Exercise aim =
Pick up the passage on PET image reconstruction methods after its final sentence and continue writing it.

The ability of each reconstruction method to suppress image noise, without in turn suppressing the PET‐unique regions was also assessed through tumor mean vs white matter standard deviation curves (Fig. 5). These graphs show the improvement attained by the anato‐functional method, HKEM and to lesser extent, KEM LVS relative to the other MR(only)‐informed reconstruction methodologies for the high‐intensity tumor regions B and D. The anato‐functional method and HKEM can achieve mean values similar to that of unsmoothed MLEM for the high‐intensity PET‐unique regions, while markedly reducing the standard deviation across the white matter region. All MR‐informed and PET‐MR‐informed methods also lead to a reduction in the white matter mean and an increase in the gray matter mean in comparison with MLEM (Fig. 5, bottom row), as expected for methods that reduce the PVEs in these regions. This demonstrates the capability of MR‐informed methods to counteract PVEs that cause spill‐out effects for high‐intensity regions. The PET‐unique regions of A and C appear to have insufficient intensity to really benefit from the inclusion of PET information in the PET‐MR‐informed methods, with both the MR‐informed and PET‐MR‐informed methods producing similar tumor mean vs white matter standard deviation curves (Fig. 5, top and middle rows), as such, the information that can be drawn from the PET‐unique regions A and C is limited.

(Stored data)
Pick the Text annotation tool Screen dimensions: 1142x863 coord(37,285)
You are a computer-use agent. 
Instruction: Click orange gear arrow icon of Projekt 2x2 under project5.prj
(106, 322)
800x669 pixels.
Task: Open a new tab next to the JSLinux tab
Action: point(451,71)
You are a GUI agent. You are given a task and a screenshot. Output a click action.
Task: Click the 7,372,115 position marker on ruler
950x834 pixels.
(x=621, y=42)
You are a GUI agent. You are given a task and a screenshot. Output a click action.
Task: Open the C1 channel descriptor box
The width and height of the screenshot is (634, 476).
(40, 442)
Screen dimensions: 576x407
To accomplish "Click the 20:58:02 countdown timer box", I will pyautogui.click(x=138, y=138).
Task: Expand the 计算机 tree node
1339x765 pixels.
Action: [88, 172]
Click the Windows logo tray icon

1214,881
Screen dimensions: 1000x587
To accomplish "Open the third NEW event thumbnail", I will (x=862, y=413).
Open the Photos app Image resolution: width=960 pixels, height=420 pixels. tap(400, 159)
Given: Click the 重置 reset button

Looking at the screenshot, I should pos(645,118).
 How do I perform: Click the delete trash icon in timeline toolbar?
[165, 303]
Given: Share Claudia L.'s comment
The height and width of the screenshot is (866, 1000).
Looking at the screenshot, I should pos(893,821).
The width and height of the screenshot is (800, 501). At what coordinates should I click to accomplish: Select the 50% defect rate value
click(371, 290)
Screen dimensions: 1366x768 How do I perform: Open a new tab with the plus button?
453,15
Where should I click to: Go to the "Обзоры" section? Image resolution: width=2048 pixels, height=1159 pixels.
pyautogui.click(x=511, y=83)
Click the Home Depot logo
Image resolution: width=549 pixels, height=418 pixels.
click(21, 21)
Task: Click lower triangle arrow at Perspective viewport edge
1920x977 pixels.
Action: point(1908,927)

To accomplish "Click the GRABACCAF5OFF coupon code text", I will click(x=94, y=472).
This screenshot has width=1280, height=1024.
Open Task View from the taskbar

Response to this exercise =
3.1.2. Simulation studies low counts

Figure 6 (columns 2 and 3) shows the NRMSE and SSIM trade‐off curves between the PET‐unique (averaged over the four PET‐unique regions) and whole brain regions, for the low count (10⁷) simulated dataset. Both the NRMSE and SSIM plots show KEM LVS performing better than the other reconstruction methods, achieving both an improvement in whole brain and PET‐unique region image quality in comparison with unsmoothed MLEM. This trend can also be clearly seen in the bias (for tumor regions B and D) vs whole brain standard deviation plot (Fig. 6 column 4), with KEM LVS achieving the lowest tumor bias for a fixed whole brain noise level. The Bowsher method also performs well, when evaluated in terms of NRMSE trade‐off (Fig. 6 column 2), but less so if evaluated in terms of SSIM trade‐off (Fig. 6, column 3) or bias vs standard deviation trade‐off (Fig. 6, column 4) where instead the HKEM performs better than the other methods excluding KEM LVS.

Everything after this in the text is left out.